Today's hard drives are just like the very first IBM disk: it consists of several platters which rotate continuously. If the techies can make platters which fill, say 30 TB each, then it means we do no longer need big hard drives. We won't need two, three, four or five platters inside. Portable computers will be smaller. Hard drives will not require the same amount of power. There will be less heat. They will be so much faster since the header will read a lot of information from an already fast-spinning disk with denser information on every square inch!
The article also states the fact that it will take too long to fill up 120 TB! When I read this, I was actually surprised to see a professional write something that stupid. I tend to see a repetitive pattern here. I remember Microsoft's own Bill Gates stating that no one will EVER need more than 1.5 MB (or so) of disk space. Today, Microsoft has an operating system that eats up, say 1-2 GB of disk space. I know the same thing will happen in the future. We might say that 120 TB is something we will never fill up, but I am absolutely positively sure that 1000 TB will be ridiculously low in my life-time as well (and I am 19, Swedish citizen, will live for a long time). Why'd I say this then? Think about it. Technology advances. The article has a word up on mp3-files and such stuff. Guess what: the mp3 format is available because most people got slow connections. In the future, when we sit on real fast ones, mp3 will not be the cool stuff. Maybe compressed 24-bit music (if compressed at all) will be the thing. Also, software developers will no longer need to feel that they must limit the size of a software on the hard disk. There's just so much that will be developed..

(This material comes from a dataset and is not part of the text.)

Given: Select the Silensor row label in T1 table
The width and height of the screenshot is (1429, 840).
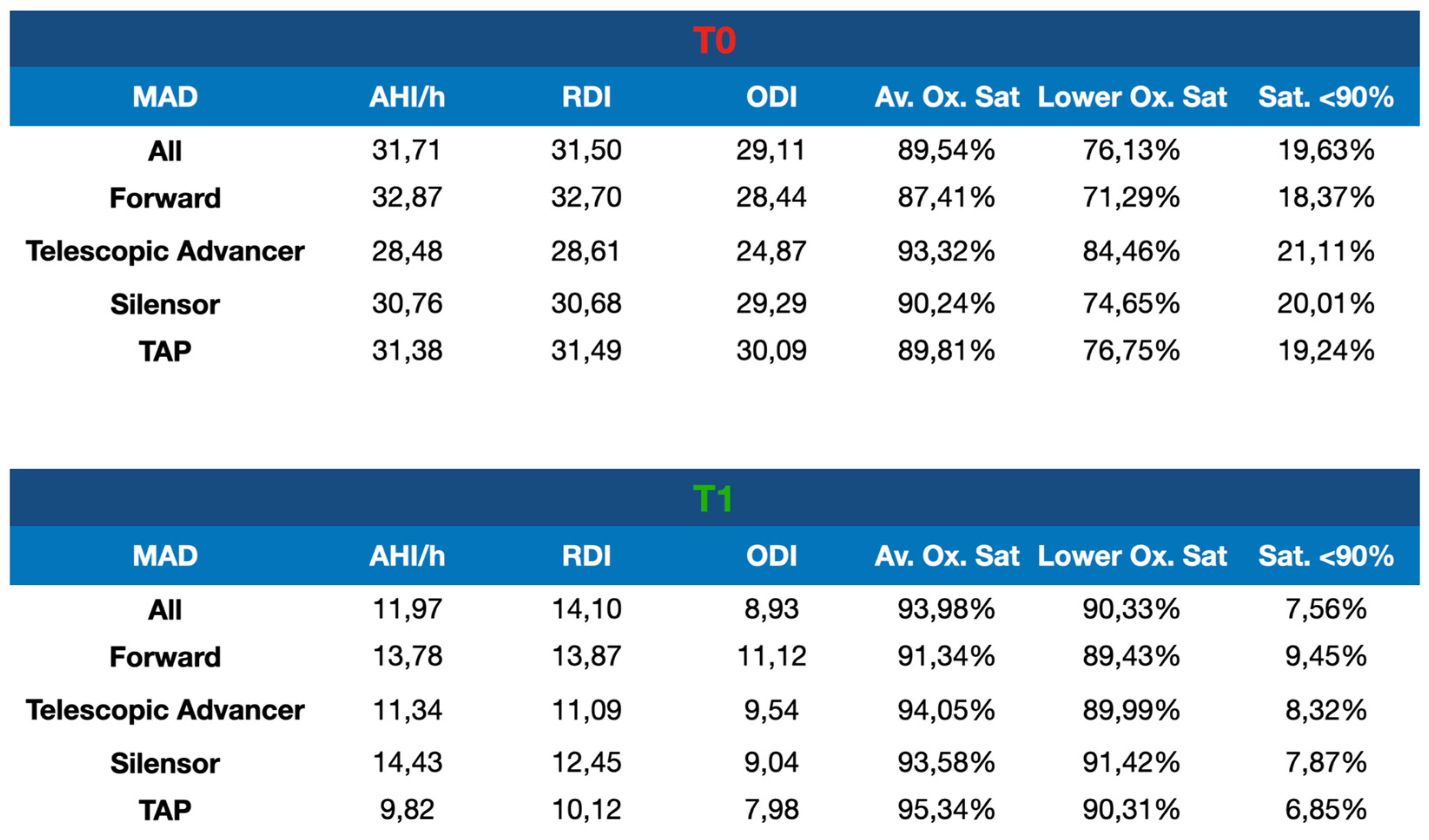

Another thing that came to my mind is: what happens in the next evolution of computers? Surely, we will see a real breakthrough soon in this industry in, say, graphics cards? Maybe pixel graphics will be dropped into really demanding vertex-like stuff that requires huge bandwidth and makes an image file of this format like many megabytes of worth! Why not?
And then to my last question: isn't "unlimited" hard drive space kind of a good thing? I'd rather buy a hard disk that I will never fill up. I don't want to have two hard disks in my computer that take up space, power and more. The article also says that it's tough organizing files at the level of terabytes (if anyone wants to install files of that worth). Heard of partitions? If I had 120 TB of hard drive space (pretending my current motherboard, OS etc would support it), I'd make many partitions and put names on them. One would be Windows (or Linux), one would be Temp, one would be Games, one would be.. Oh you know what I mean.
One last thing too. The hard disk development is actually controlling a lot of things. Software developers depend on hard disk space and so much more. If we all have at least 50 TB of hard disk space, don't you think the market will understand that and develop products that require a big load of this?
Summary summarum: the more, the better.
...you drop/kill one of these 120Tb drives?
Surely we want more effort into making them bulletproof. (+ it's only just one spindle).
-- Mod me down. I am not a karma tart. ffs,gag
It'd be nice to have an optical disk capacity comparable to hard drives again so that it is practical to do backups.
Please consider making an automatic monthly recurring donation to the EFF
Solid state media will become dirt cheap in the near future, thin film memory cell's will see to that.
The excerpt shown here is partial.